Фрагмент документа ::
===

Предположения о линейном развитии музыки с течением времени периодически всплывают как раз в дискуссиях, посвященных истории советской музыки. На конец XIX и начало XX века приходится всплеск авангарда как в музыке, так и в изобразительном искусстве и литературе. В исторических нарративах мы часто сталкиваемся с предположением, что авангард «закончился» с наступлением сталинизма и соцреализма. Музыковед Питер Шмельц представляет хронику увлечения советскими композиторами сериализмом в 1960-е годы, указывая, что внимание многих из них к сериальным практикам (некоторые упомянуты и в моем исследовании) частично связано с желанием воссоединиться с предшествующими авангардистскими техниками и «догнать» западных коллег31. В таком прочтении получается, что советским композиторам остается только наверстывать упущенное время и следовать за неизменно устремленной вперед траекторией исторического развития музыки, вновь принявшего линейный характер.

===

Задания к работе ::
1. Согласуются ли с текстом об истории советской музыки утверждения (a), (b) и (c)? Ответьте «да» или «нет» на каждое и приведите точную цитату из текста, которая это решает.
(a) Всплеск авангарда пришелся на конец XIX и начало XX века.
(b) Питер Шмельц описывает увлечение советских композиторов сериализмом в 1970-е годы.
(c) Интерес советских композиторов к сериальным практикам целиком объясняется желанием догнать западных коллег.
2. Продолжите текст об истории советской музыки, начав сразу после его последнего предложения.

Извлеченные данные ::
===

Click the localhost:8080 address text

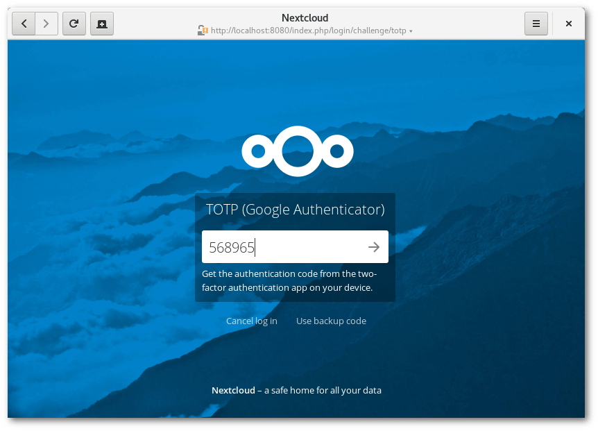[x=309, y=31]
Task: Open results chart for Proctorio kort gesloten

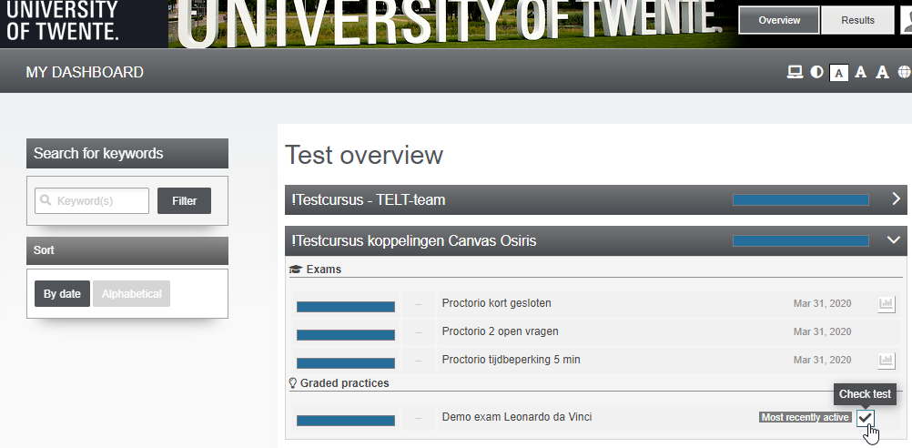Action: click(887, 304)
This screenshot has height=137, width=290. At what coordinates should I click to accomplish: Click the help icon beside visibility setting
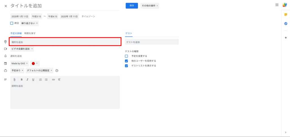point(57,70)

===

Ответы по пунктам ::
1.
(a) Да: «На конец XIX и начало XX века приходится всплеск авангарда».
(b) Нет: «представляет хронику увлечения советскими композиторами сериализмом в 1960-е годы».
(c) Нет: «частично связано с желанием воссоединиться с предшествующими авангардистскими техниками и «догнать» западных коллег».

2.
Борис Гройс в обзоре истории советского искусства выступает с несколько иной трактовкой модернизма и постмодернизма, предлагая, в частности, отступить от устоявшегося представления о том, что русский авангард исчез с наступлением сталинизма. По мнению исследователя, ключевой чертой русского авангарда в начале XX века было желание сформировать полноценный новый эстетический мир. Соцреализм и сталинизм также стремились к этому, причем преуспели именно они, а не авангард. Иными словами, Гройс предлагает концепцию непрерывного нарратива, в котором устанавливается связь между искусством начала и середины XX века. Исследователь полагает, что сталинизм принес историю в жертву видению идеального будущего и сделал упор на значении настоящего в построении этого перспективного будущего. Определения соцреализма, где будущее выдвигается на первый план в ущерб прошлому, вполне вписываются в представленное Кэлинеску широкое понимание модернизма как движения, направленного неизменно вперед, в будущее. И, как мы сможем убедиться на примере «Покаяния», риторика прогресса в СССР, возможно, сказалась не только на политике, но и на эстетике. Гройс отмечает, что к 1970-м и 1980-м годам у советских деятелей искусства возникает фиксация на истории, схожая с тем явлением, которое Мазо выявляет в среде композиторов. Однако, по мнению Гройса, проявлявшие интерес к прошлому художники в конечном счете сталкивались с полным коллапсом временной хронологии, которую им предписывали сталинизм и постмодернизм32.